Eu não quero me sentir assim.
Eu não sou a ansiedade. Eu não posso ser. 
Eu não posso ser esse sentimento que me faz criar ilusões, situações e lágrimas na madrugada — que geralmente é quando percebo que tudo que estou vivendo, ou achando que estou, são coisas da minha mente — .
Eu não posso ser esse sentimento que me faz sentir impotente quando há um mar de possibilidades para viver experiências incríveis, mas a cama está tão chamativa “Apenas hoje” é o que digo todos os dias como desculpa para não levantar e viver, de verdade, o que eu quero viver. 
Eu não quero ser esse sentimento que me faz enlouquecer, temer o escuro por medo de lembranças do passado. 
Eu convivo com esse sentimento chamado ansiedade por mais tempo que eu possa imaginar, mas só agora que as complicações chegaram de vez, você virou real. 
Quero chorar sem uma exata razão. Chorar pelo futuro, pelo o que poderá acontecer. Chorar pelo passado, e pelas coisas que podem muda-lo agora. 
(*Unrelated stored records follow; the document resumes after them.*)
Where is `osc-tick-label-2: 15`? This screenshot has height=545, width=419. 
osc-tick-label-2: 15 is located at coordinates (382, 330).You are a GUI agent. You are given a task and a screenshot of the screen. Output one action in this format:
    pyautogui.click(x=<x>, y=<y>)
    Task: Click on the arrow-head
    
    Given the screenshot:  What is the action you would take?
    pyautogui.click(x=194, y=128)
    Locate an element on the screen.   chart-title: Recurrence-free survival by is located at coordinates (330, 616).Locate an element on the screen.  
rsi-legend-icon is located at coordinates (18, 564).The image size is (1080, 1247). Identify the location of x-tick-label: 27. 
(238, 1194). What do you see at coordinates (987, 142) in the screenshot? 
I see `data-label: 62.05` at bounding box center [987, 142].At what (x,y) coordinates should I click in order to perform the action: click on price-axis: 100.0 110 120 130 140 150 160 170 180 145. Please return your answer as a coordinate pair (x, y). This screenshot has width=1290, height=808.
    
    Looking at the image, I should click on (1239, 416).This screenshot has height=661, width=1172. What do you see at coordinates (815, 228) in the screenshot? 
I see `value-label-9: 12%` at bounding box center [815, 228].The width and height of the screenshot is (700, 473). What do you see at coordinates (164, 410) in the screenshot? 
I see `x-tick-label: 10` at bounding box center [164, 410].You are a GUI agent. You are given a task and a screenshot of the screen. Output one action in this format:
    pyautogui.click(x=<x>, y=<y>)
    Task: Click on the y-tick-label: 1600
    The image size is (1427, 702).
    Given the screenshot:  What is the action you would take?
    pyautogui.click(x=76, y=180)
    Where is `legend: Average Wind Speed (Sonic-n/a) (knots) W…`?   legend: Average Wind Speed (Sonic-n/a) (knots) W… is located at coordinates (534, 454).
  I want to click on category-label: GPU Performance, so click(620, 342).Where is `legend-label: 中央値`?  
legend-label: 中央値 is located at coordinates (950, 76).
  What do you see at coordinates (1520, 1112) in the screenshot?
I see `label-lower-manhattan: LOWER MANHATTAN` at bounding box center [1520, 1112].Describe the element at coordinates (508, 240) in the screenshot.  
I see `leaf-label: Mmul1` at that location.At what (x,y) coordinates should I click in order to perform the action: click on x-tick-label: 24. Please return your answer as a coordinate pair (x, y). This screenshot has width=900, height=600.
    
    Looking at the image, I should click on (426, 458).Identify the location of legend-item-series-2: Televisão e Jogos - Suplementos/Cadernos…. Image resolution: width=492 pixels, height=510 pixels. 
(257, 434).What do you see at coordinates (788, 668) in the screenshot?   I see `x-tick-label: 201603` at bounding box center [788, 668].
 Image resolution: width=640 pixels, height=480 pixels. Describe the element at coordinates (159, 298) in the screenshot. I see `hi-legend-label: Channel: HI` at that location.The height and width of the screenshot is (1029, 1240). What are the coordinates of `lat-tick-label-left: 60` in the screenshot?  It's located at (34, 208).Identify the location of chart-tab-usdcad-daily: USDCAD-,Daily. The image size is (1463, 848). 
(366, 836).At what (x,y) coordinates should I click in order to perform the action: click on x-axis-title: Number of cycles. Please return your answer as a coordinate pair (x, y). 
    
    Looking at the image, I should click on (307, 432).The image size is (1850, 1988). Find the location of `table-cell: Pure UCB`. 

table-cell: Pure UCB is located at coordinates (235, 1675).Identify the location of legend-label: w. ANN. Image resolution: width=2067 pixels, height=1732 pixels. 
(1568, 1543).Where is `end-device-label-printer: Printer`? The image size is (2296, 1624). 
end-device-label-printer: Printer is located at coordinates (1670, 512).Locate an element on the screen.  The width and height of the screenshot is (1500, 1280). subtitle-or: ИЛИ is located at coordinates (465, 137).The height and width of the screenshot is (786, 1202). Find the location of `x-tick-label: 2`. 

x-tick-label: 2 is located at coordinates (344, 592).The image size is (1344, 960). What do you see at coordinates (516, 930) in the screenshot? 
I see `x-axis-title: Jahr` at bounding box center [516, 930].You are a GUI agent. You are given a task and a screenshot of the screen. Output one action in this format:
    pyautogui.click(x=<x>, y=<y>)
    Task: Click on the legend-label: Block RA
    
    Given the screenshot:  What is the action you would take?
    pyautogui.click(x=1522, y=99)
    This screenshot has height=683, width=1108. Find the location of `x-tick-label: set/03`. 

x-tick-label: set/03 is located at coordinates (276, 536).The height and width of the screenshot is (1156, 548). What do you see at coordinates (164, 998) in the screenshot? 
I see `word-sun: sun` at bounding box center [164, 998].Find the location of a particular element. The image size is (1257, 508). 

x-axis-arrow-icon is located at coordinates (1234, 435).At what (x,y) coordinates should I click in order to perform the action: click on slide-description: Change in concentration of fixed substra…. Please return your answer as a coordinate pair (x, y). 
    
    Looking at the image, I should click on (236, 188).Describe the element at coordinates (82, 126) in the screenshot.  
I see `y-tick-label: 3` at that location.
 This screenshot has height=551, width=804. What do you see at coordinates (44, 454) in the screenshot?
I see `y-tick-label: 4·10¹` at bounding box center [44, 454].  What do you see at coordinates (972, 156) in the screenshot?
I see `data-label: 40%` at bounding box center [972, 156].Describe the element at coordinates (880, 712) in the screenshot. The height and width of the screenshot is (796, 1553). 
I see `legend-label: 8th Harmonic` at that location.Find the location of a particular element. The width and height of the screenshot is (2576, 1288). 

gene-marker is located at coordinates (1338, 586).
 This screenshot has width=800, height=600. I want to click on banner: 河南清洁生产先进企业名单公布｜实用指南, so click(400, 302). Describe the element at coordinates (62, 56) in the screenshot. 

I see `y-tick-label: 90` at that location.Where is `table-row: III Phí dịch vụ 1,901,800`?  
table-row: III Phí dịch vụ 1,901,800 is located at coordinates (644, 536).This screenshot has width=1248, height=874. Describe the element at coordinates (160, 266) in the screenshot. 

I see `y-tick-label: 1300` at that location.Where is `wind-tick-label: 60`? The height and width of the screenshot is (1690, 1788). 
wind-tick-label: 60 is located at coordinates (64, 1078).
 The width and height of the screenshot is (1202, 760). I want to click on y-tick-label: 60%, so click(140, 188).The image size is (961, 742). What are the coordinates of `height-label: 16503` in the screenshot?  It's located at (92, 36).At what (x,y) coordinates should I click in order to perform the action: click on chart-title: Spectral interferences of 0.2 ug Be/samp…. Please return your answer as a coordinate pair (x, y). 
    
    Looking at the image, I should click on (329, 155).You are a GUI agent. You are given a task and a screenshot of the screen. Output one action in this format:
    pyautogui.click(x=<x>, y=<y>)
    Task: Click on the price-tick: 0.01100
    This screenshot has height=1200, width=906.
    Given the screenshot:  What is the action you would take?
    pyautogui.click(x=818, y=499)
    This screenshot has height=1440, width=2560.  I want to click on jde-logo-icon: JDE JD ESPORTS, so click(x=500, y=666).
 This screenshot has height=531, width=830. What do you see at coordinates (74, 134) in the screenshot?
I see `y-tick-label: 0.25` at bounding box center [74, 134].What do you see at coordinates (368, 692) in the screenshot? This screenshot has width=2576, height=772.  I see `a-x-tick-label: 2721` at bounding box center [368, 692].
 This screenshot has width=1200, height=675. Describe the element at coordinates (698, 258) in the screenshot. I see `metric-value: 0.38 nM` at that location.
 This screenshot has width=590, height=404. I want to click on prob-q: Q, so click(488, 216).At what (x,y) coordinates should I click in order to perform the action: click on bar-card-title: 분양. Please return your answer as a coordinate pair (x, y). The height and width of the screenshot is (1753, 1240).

Eu quero sorrir, e ainda assim, a ansiedade cria um tornado de sentimentos que não me deixam sentir a felicidade, pelo menos, não hoje, ontem, ou algum dia em que a insônia me pegou recheada de pensamentos. 
Acordei querendo dormir. Quero ignorar tudo o que devo fazer hoje, mas o que de fato devo fazer é lutar contra ela. Mas estou cansada, sabe? Esse sentimento, que agora conhecido e nomeado de ansiedade, está me vencendo há tempos. 
Uma vez ou outra consigo deixa-lo de lado, mas cada dia ou outro, ela consegue me fazer sentir de lado.